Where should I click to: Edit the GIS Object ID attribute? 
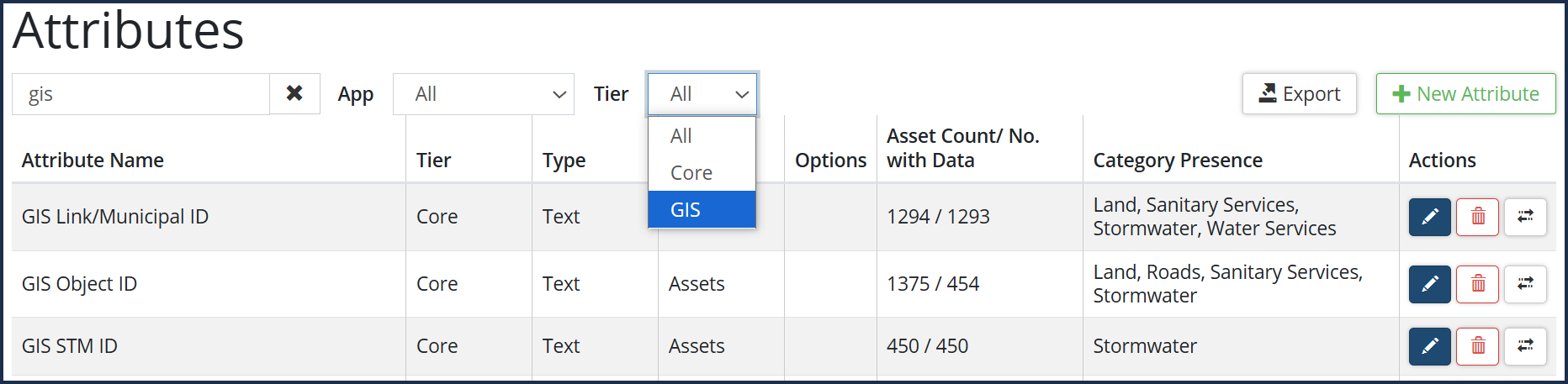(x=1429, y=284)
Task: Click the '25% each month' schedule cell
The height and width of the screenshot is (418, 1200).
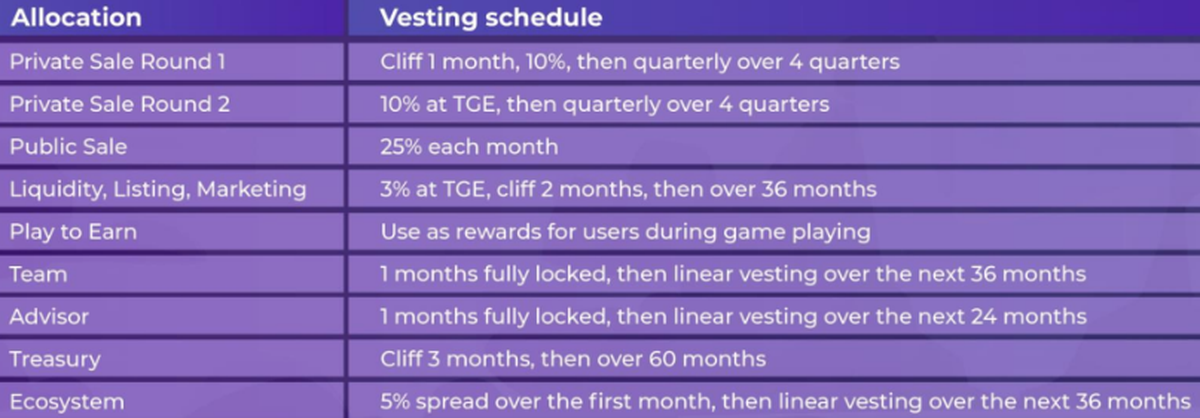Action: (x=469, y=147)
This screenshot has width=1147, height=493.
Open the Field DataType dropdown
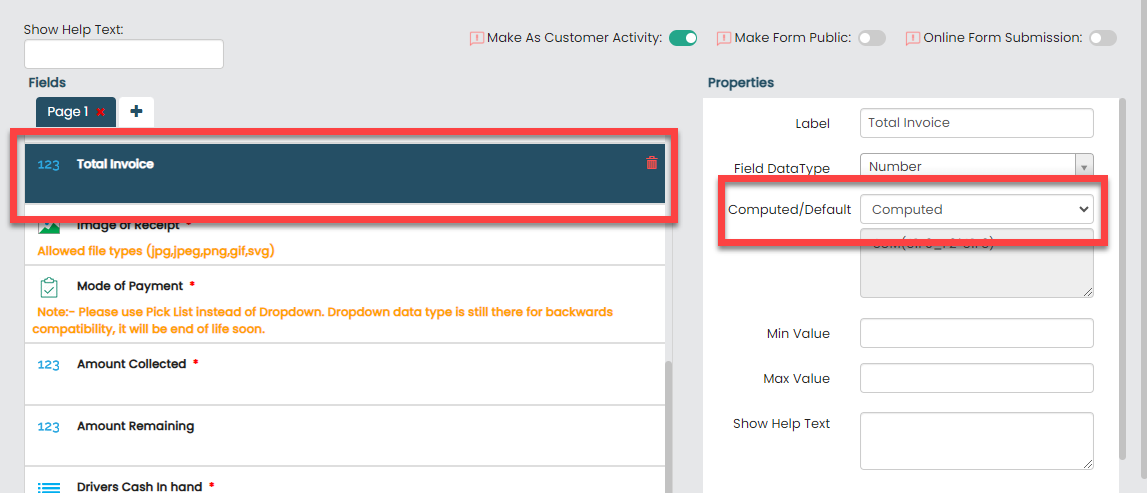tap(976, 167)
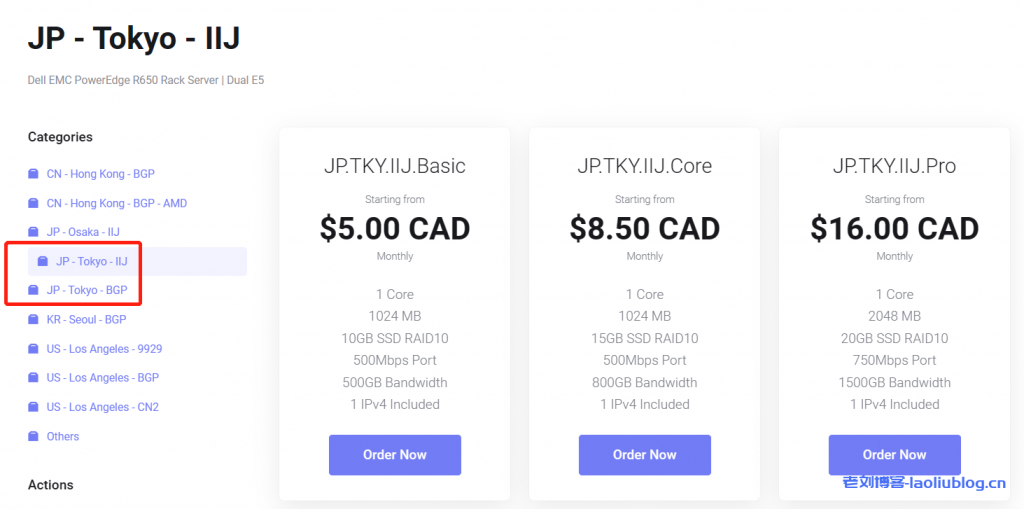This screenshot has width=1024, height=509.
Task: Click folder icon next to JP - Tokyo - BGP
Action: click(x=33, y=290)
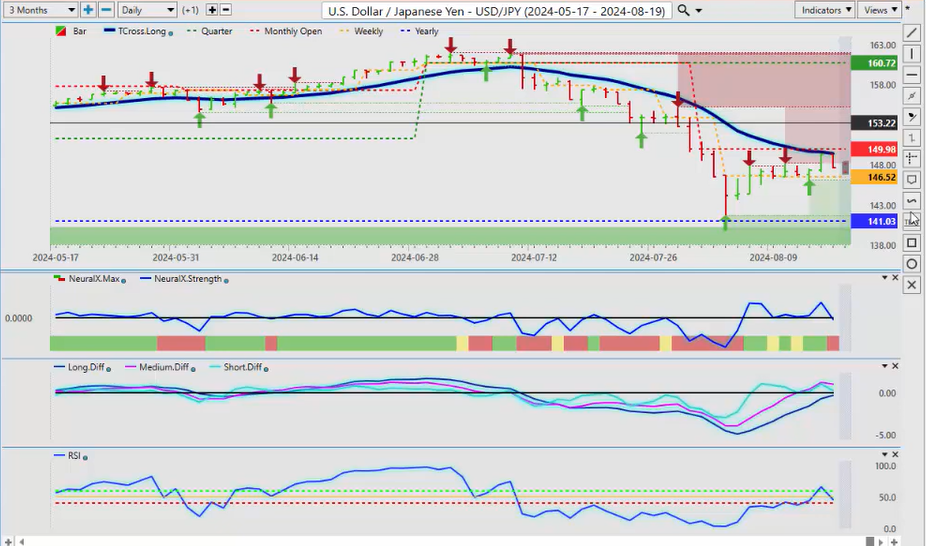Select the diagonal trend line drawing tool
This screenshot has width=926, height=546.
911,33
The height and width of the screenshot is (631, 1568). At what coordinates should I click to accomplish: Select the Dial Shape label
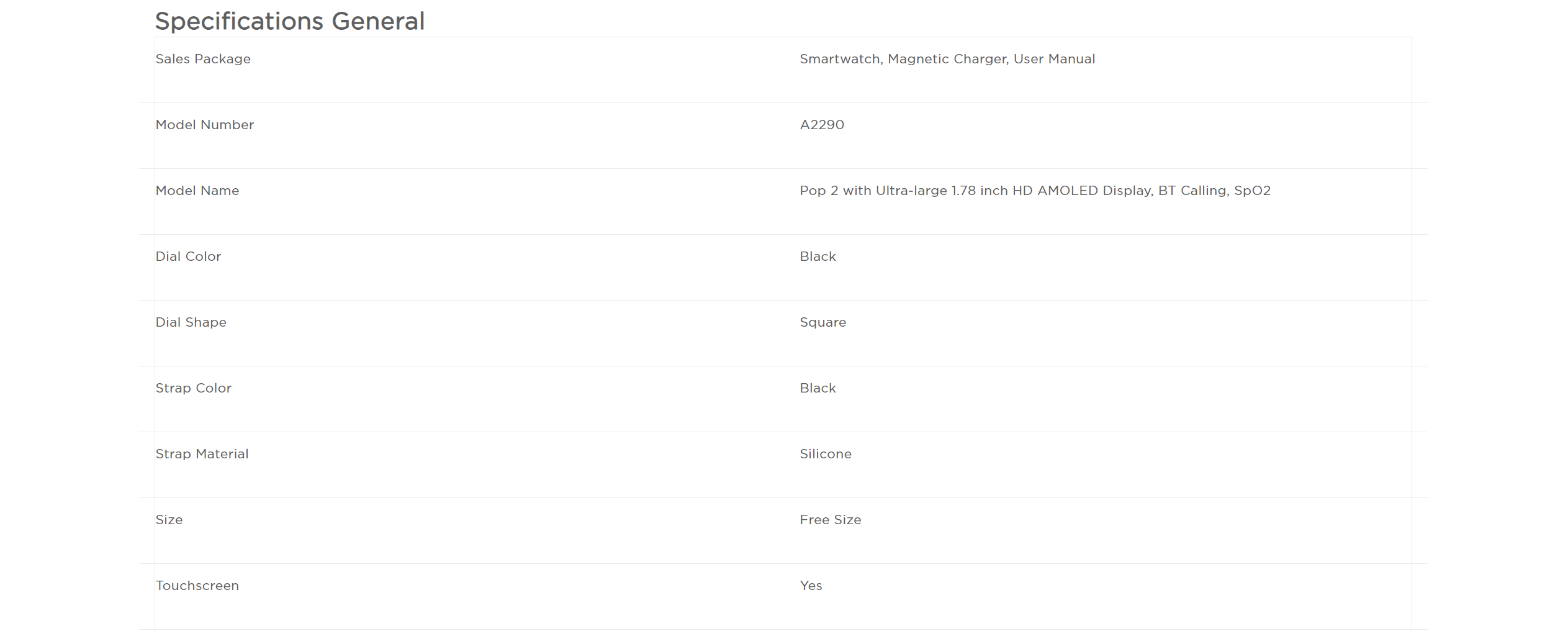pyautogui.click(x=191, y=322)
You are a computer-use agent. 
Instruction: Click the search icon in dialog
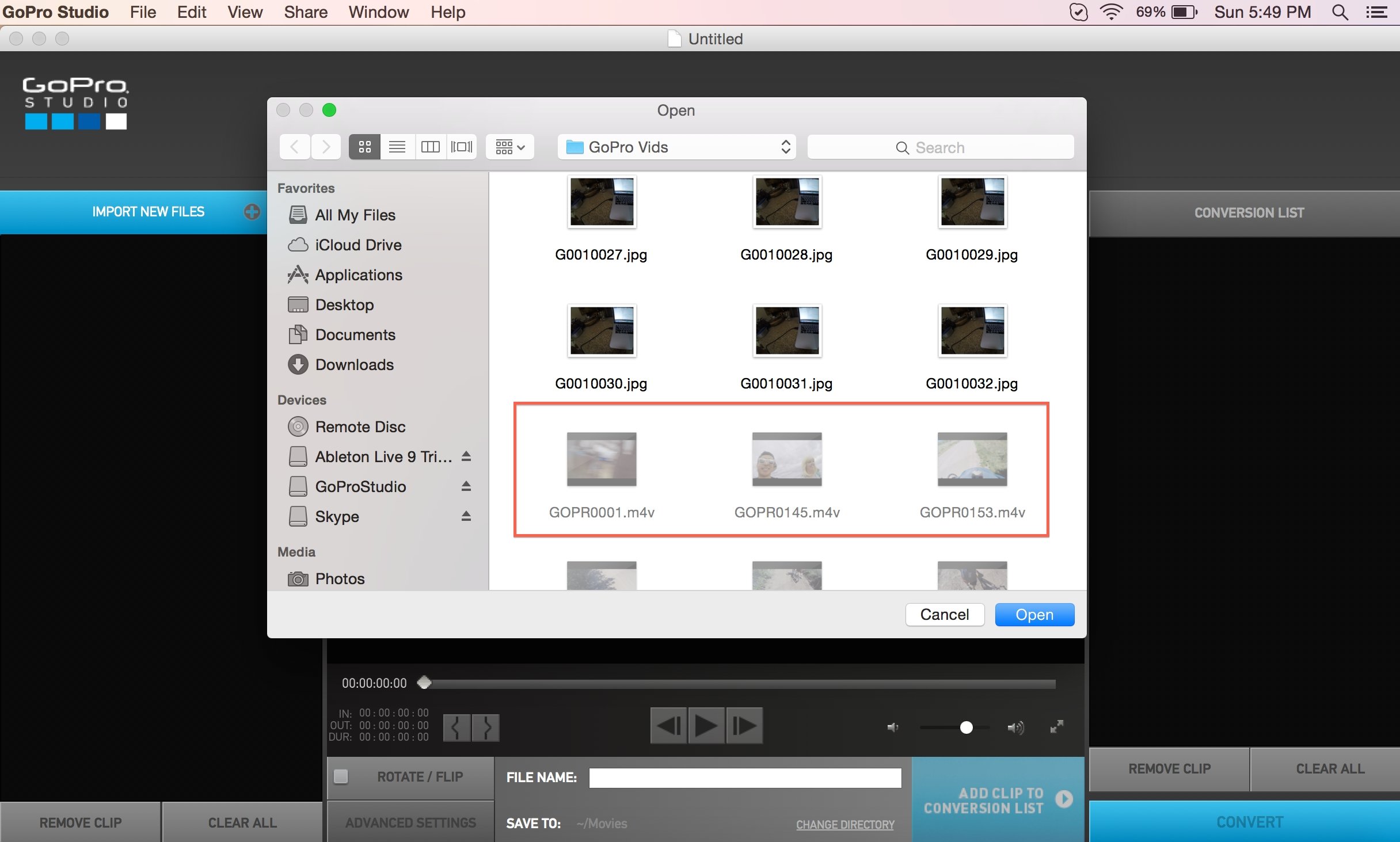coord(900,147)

=== Requirement ===
From the first line to the last, return the records exactly and leave the pictures behind.

=== Answer space ===
Where should I click to: Edit the GIS Object ID attribute? 
(x=1429, y=284)
Task: Click the '25% each month' schedule cell
The height and width of the screenshot is (418, 1200).
Action: (x=469, y=147)
This screenshot has width=1147, height=493.
Open the Field DataType dropdown
tap(976, 167)
This screenshot has width=1024, height=509.
Task: Click folder icon next to JP - Tokyo - BGP
Action: click(x=33, y=290)
Select the diagonal trend line drawing tool
This screenshot has width=926, height=546.
911,33
The height and width of the screenshot is (631, 1568). At what coordinates should I click to accomplish: Select the Dial Shape label
pyautogui.click(x=191, y=322)
You are a computer-use agent. 
Instruction: Click the search icon in dialog
coord(900,147)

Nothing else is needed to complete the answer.